Mention prices if any
If your guests will have to pay anything for the event, make sure you detail it in the invitation. You don’t want to hit your guests with a surprise when they get to the event, so if there is an entry fee or price to pay for tables make sure to mention it. This way, the guests will come prepared and you will avoid embarrassment or painting a bad picture for your business.
The worst thing that you can do when composing an invitation is beating around the bush and not being clear about the purpose of the event. A good rule of thumb is to use the basic format of an invitation of who, what, when, where, and why. This is a simple form of communicating the vital details of the event and grabbing the attention of the reader. Make sure the introduction announces the event, then proceeds to state the location, time, and date of the event. When printing your invitation make sure to do so on the company stationary but if not so, find a good invitation printing service. Don’t send invitations without your logo, or company colors as they reinforce your company’s brand.
Make it persuasive
Is your invitation going to make your guests want to attend? A sneak peek for the event might work well. Perhaps there is a special guest attending the event. Or there are chances for people to win prizes. Maybe a gift hamper for the first certain number of people to get there. Anything that would entice your guests should be included in the invitation.

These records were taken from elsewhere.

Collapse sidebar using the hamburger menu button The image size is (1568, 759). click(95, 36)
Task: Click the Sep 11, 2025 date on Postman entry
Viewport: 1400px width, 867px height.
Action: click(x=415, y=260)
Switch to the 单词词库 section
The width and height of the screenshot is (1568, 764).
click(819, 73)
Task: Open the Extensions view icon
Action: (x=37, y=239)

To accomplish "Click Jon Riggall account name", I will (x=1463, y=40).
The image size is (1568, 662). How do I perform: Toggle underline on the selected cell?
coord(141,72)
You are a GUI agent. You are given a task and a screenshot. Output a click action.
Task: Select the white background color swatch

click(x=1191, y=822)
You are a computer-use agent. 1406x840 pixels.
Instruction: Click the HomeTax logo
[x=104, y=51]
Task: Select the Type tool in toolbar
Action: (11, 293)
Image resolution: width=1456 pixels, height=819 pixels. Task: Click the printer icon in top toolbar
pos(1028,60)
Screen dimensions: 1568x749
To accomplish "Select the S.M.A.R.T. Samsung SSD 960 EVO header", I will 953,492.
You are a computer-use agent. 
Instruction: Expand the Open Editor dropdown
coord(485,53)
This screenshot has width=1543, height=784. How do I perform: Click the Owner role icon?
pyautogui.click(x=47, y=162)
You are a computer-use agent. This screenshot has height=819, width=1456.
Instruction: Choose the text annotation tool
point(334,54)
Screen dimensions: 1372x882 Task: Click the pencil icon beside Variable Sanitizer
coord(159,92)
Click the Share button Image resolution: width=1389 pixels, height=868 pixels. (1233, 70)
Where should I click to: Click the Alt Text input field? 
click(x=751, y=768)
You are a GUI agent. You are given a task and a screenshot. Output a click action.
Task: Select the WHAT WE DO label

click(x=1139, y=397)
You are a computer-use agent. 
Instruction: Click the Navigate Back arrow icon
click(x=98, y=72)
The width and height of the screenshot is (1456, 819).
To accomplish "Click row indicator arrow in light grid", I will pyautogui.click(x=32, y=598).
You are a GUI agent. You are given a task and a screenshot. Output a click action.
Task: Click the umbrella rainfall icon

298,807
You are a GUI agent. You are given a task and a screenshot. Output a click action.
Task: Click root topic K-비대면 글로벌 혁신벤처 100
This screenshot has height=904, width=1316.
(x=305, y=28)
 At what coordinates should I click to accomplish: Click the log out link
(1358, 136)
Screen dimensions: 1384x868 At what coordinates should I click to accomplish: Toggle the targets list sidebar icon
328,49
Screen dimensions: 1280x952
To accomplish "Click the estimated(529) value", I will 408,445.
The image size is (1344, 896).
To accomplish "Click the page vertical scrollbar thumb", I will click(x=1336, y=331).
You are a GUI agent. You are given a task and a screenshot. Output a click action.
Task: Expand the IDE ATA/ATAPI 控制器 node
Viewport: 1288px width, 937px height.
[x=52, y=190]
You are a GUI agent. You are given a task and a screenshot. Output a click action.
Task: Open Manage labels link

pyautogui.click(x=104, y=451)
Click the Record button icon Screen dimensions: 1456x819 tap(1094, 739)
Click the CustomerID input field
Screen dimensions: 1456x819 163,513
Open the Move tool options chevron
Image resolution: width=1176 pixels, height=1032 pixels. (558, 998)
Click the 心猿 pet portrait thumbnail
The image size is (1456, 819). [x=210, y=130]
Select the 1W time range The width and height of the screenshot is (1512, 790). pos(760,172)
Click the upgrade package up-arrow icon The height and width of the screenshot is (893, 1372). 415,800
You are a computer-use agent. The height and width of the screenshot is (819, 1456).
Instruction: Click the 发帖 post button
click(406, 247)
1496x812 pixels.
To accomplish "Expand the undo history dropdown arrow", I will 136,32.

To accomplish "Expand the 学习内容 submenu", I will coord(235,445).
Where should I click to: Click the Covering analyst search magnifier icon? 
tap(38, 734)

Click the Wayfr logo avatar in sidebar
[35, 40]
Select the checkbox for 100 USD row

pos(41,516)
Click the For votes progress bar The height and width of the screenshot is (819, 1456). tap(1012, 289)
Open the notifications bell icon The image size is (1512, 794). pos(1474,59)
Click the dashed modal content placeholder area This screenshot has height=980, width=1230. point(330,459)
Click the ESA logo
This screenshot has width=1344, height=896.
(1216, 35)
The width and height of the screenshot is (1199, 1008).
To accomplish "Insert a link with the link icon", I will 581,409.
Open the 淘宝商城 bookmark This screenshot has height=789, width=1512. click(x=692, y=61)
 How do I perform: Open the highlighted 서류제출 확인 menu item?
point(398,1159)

Don’t forget your contact information
If an RSVP is required, then let your guests know beforehand. Make sure to include the date you expect a response and make sure to include both email and phone, depending on the type of event you are hosting. You want to include all the important details in the invitation so that people won’t keep on blowing up your phone to make inquiries about something you left out. Also, if guests can bring other people with them, make sure to note that in the invitation.
Proofread your invitation
When done writing your invitation, make sure you proofread it. It would be embarrassing to send an invitation full of grammatical errors and mistakes. Double-check it to ensure that everything is okay, and let someone else check it for you because you might miss out on your mistakes. When all is well, send them out but make sure that guests receive them two weeks prior to the event. The earlier the better.